From: Larry Masinter <masinter@parc.xerox.com>
Date: Tue, 23 Jul 1996 21:00:09 PDT
To: Albert-Lunde@nwu.edu
CC: MOURIK@rullet.leidenuniv.nl, www-international@w3.org
Message-Id: <96Jul23.210009pdt."2733"@golden.parc.xerox.com>
To echo what others have said:

"language" and "character encoding" are orthogonal. In HTML, in
addition, there are two levels: "character encoding" (as specified as
the MIME charset parameter) and "document character set" (as specified
in HTML's SGML declaration.)

> Now suppose the HTTP Charset-header is set to some Russian character-
> encoding (Ms. codepage 1251, KOI-8R or ISO 8859-5 -- you may pick your
> choice). What happens to entities like &eacute; an &ouml;? Browsers like
> Navigator, Explorer and Mosaic will map them blindly to #233 and #246.
> And so they'll appear as arbitrary Russian characters.

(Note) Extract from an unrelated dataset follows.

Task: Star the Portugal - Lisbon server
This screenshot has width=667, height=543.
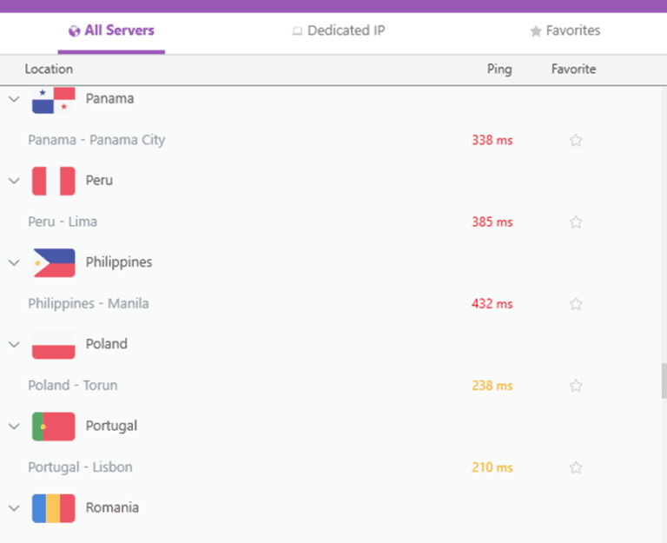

The "document character set" is fixed, static, constant for HTML.
&eacute; and &ouml; _should_ always map to the same characters, (e
with acute accent, o with umlaut) independent of what the charset
encoding might be. If these implementations actually have that
behavior, they're buggy and you should report the bugs.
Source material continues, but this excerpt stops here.